Appare chiaro che chi incita alla violenza sulle donne non possa trovare spazio sul palco di Sanremo. Molti testi di Junior Cally, un cantante che non conoscevo e che sarei stata felice di non conoscere, sono intrisi di sessismo, misoginia, odio e discriminazione.

Da parte di tutte le donne del Parlamento, di ogni colore politico, è arrivata una netta presa di posizione in merito a questa vicenda. Sul palcoscenico canoro più importante d’Italia non si possono lanciare messaggi del genere che possono essere recepiti in malo modo da alcuni ascoltatori.

Anche su questo tema che, ripeto, accomuna tutte le forze presenti in Parlamento, si è voluto esprimere Matteo Salvini che, dal pulpito di un programma televisivo, ha giustamente criticato la scelta di invitare Junior Kelly a Sanremo, salvo poi apostrofare il rapper con testuali parole “certe cose le fai a casa tua e non in diretta RAI”. Concetto ribadito successivamente in un tweet dallo stesso leader del Carroccio: “A proposito mi vergogno di quel cantante che paragona Donne come troie, violentate, sequestrate, stuprate e usate come oggetti.
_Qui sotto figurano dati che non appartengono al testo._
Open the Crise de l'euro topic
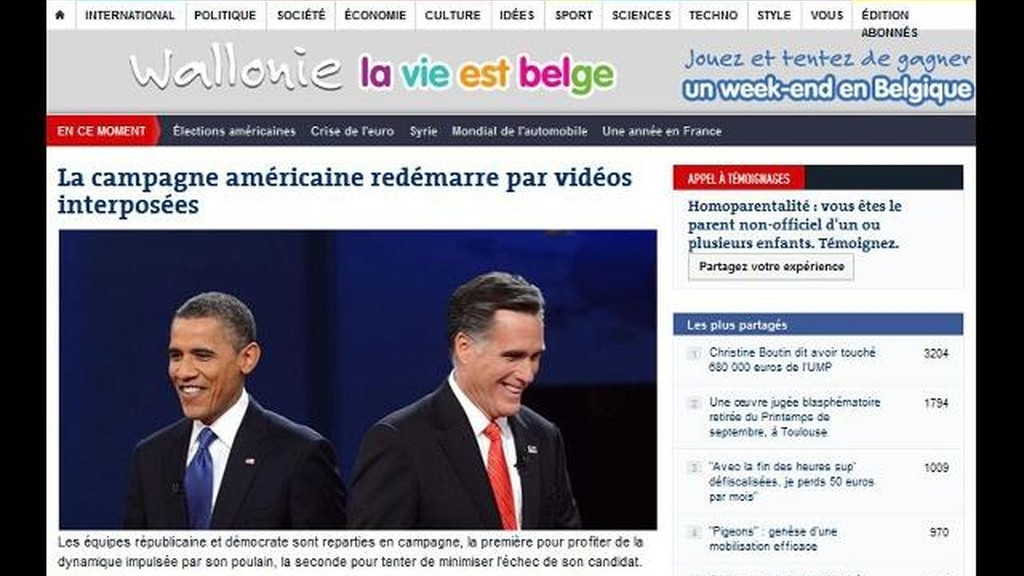Screen dimensions: 1024x576 coord(353,131)
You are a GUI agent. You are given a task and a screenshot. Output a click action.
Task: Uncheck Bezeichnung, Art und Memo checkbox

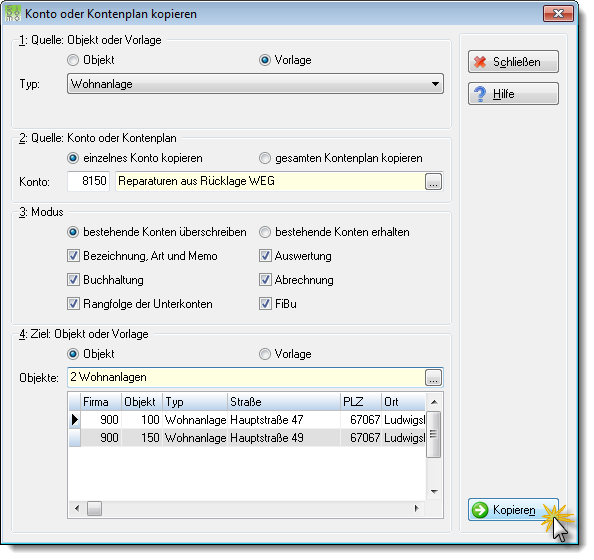[73, 256]
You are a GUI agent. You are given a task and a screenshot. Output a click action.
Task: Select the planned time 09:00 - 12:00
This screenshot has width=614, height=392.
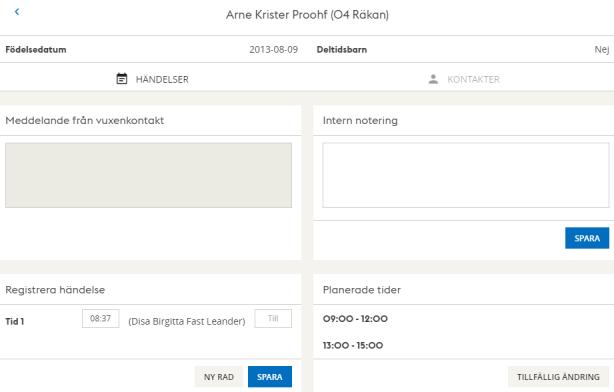(x=355, y=319)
Lo fai a casa tua, non in diretta sulla Rai e a nome della musica italiana”.

Tralasciando per un attimo la sintassi e la grammatica di questo messaggio, voglio sperare che si sia trattato soltanto di un altro grossolano errore di espressione da parte di Matteo Salvini, ormai schiavo della retorica de “lo fai a casa tua”, slogan-mantra della schiera dei suoi adepti leghisti.

Credo comunque che sia doveroso stigmatizzare, a scanso di equivoci, certe affermazioni. A maggior ragione se si considera che “il Capitano” non lo ha fatto. Qualsiasi forma di violenza fisica o verbale sulle donne non si esercita né sul palco dell’Ariston, né in un luogo pubblico, né tantomeno tra le mura domestiche. Il genere femminile esige rispetto. Anni di lotte e conquiste non possono essere cancellate nello spazio di una canzone o di un tweet. L’immagine della donna va valorizzata, non svilita.